Feedback on 0.20 release process

45 views
Skip to first unread message

Francesco Guardiani

unread,
Jan 13, 2021, 11:14:11 AM1/13/21
to knati...@googlegroups.com
Hi everybody,
Kenjiro and I managed the 0.20 release and I wanted to provide some feedback here about the release process. I want to use this mail as a starting point, I include some "gotchas" that we learnt from this release and how we can improve next ones, in order to then split the various elements into issues to the respective repos to enable further discussion. Kenjiro and I already opened a PR where we're updating and increasing the release guide [0]

I'll cover in particular my experience with releasing eventing, although I encourage Kenjiro to add any additional thoughts below.

Bad timing
One of the biggest pains of this release, since the beginning, was the bad timing. Yeah I know, I'm between those who asked to move it to after the holidays and moving pkg cut 2 days further, I have to admit that it was a bad idea. The release process includes merging some stuff 14 days before the release [1], and we ended up the days before the pkg cut to merge all that stuff and pinging people to get these trivial PRs in. There were also some people (cut of pkg week) that still were enjoying holidays and this slowed down merging PRs required for the release.

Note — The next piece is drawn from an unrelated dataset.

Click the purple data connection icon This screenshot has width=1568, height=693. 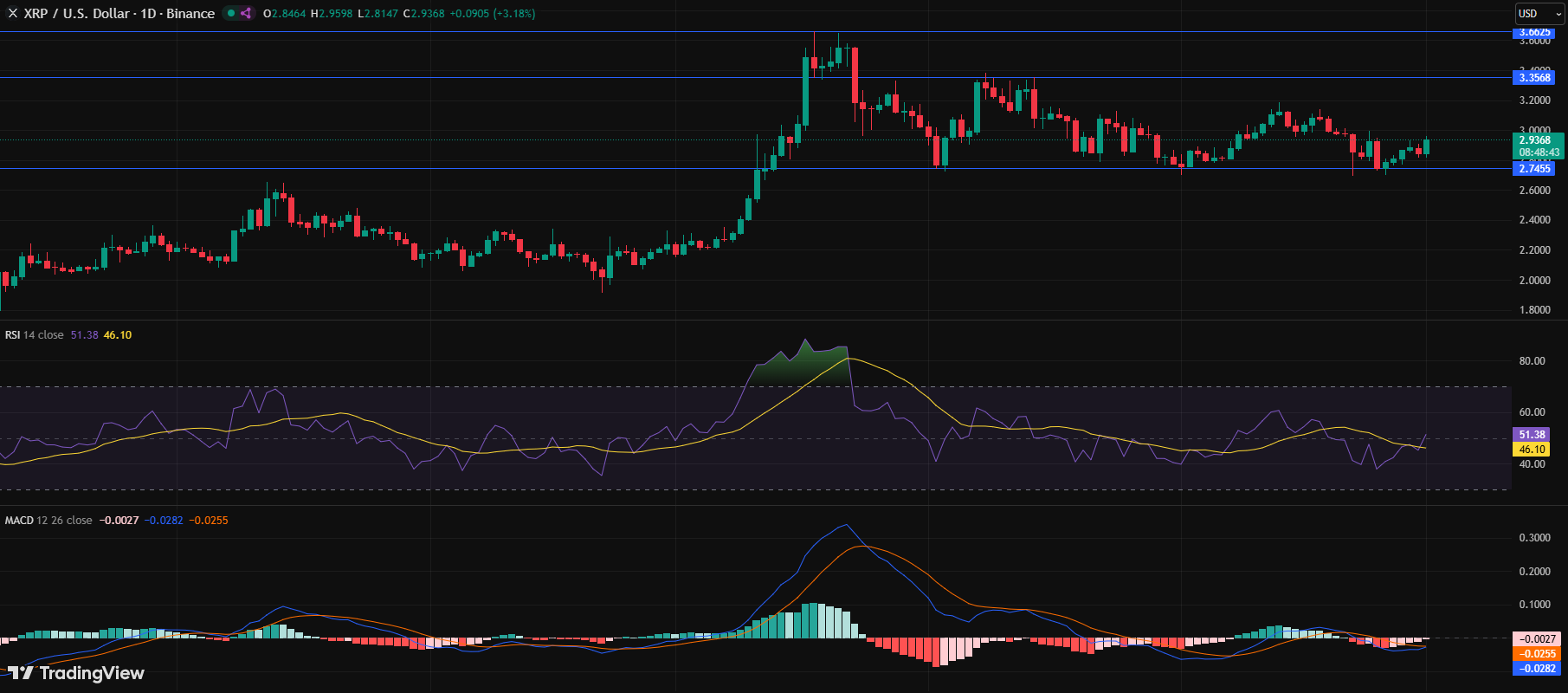(x=246, y=14)
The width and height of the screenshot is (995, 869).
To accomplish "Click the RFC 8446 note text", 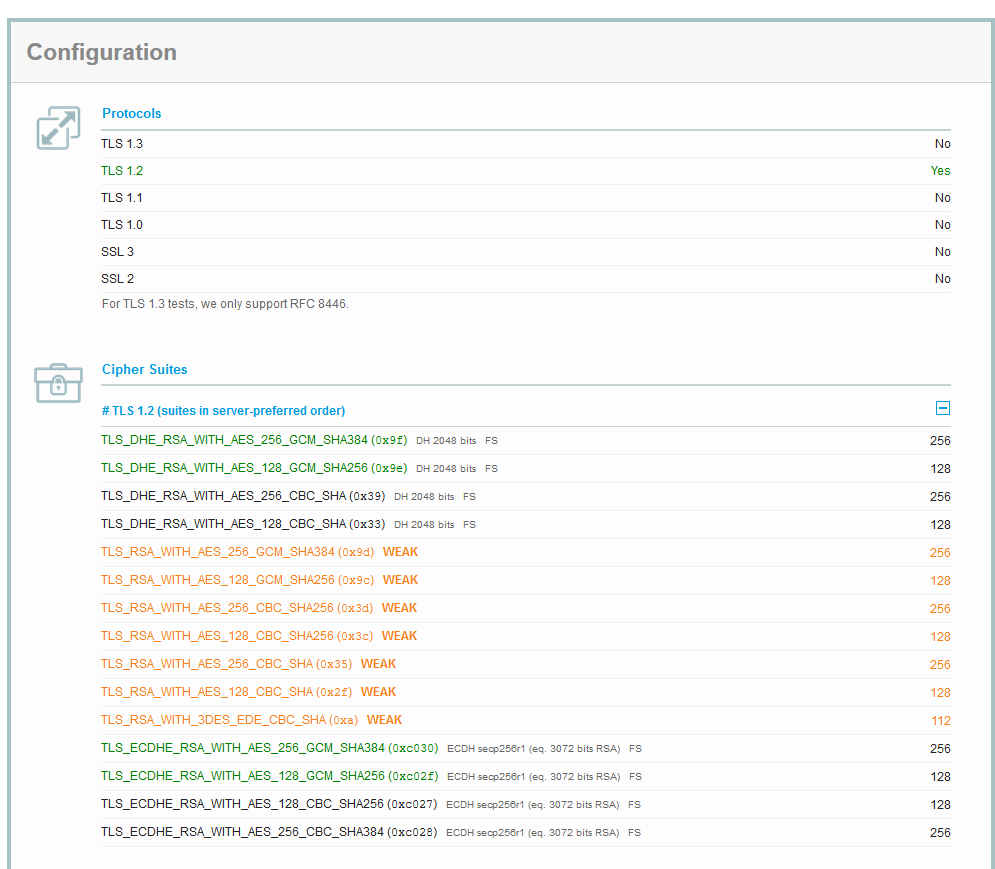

I actually believe that we should have made the release before the holidays, but not on the 22th December, but a week before, say 15th december. This could have guaranteed the availability of people to help the leads, in case something breaks (and it actually did), and availability of people 2 weeks before the release, to help with all the additional stuff to actually prepare the release. Lesson learnt for the next release across the holidays :)

We need more powah!
The release process today assumes that maintainers are always available to merge PRs required to perform the release (deps alignment, actions update, eventual last minute fixes). Now I know, for sure the bad timing amplified this issue, but in my opinion this is wrong anyway, we are an open source project, it's completely reasonable that a maintainer disappears for a day, a week or an entire year. We ended up very often pinging people and waiting for them to merge no-brainer PRs, that's honestly no-sense, both for us and for the maintainers. I also had to ping very often Ville to perform additional tasks I didn't had rights to do, in contexts where I had to fix broken cuts/broken repos. In particular, I've found out that, both for ordinary release process and for "extraordinary" fixes, I needed these rights:
  • lgtm and approver rights in every knative & knative-sandbox PR to merge all the no-brainer PRs where maintainers where not available
  • HackMD rights to create the document with the release notes. In this case we just ended up overwriting the previous one
  • Rights to trigger jobs to prow, like retrigger auto-release jobs, nightly, dot release etc. I needed that to fix eventing-awssqs, eventing-kafka
  • Rights to delete a release from Github (we had to do that to fix eventing-awssqs which was cutted but it was broken). In particular it seems I had rights to delete tags in some repos, but i didn't had rights to delete the Github Release itself, and removing the tag was not enough
  • Rights to delete a release branch (in some cases) and rights to force push to it (in some cases). We needed that to fix the eventing-kafka broken cut, which we solved making the release-0.20 branch "dirty" because the first commit doesn't point to the release tag
Some of these are trivial, but for others we need to put in place proper automation I guess.

Things that went wrong
hack PR merged at the wrong moment broke the automation in eventing repo
There was a PR merged in hack [2] between the pkg cut and before the eventing cut, touching the library.sh, which was buggy. The changes of this PR were then propagated in eventing [3], breaking the automation that took care of doing the deps update [4]. In order to fix that, I had to do a revert on the release day in order to retrigger automation properly [5]. The problem with what happened is that nobody should have merged the deps update between the pkg cut day and the actual release day. I'm not blaming who merged the PRs, I guess none of us, including me, were aware of that issue. This leads me to think that we have a process problem here; luckily this is a time of the year when there are little contributions over all our repos, when this community is at full speed, this issue could cause serious problems. Some solutions I have in mind to fix that:
  • We need some system to code freeze between pkg cut and other repos cut and have a unique "gatekeeper" (e.g. the release leads) to check and accept PRs that doesn't hurt the release process
  • We cut everything the same day, from hack up to eventing-autoscaler-keda. This avoids the "time gap" between one cut and another, so we can be pretty much sure that nobody merges PRs with dep updates in the middle
  • Release leads execute the deps alignment after cutting the branch. This allows us to "revert" what happened in master, in case there were some dep update that "disalign" the deps for the release
Automation has some bugs
There is a bug in the automation that flagged some repos as ready to be cutted [6] but they were not [7], because pointing at the wrong eventing release. There is a similar bug that happened to eventing-awssqs, making it depend on hack master because it was an indirect dependency. I'm gonna file an issue for both these bugs on test-infra and I'll add to the guide to be checked, before cutting, that the go.mod actually makes sense.
In order to fix them, I asked Ville to remove the Github Release, I removed the branch and the tag, I manually fixed these repos (forcing eventing 0.20 in the go mod manually), after this PR got merged I asked Ville to retrigger the prow auto-release job. I'll write this process in the release guide, it might help future release leads having similar issues.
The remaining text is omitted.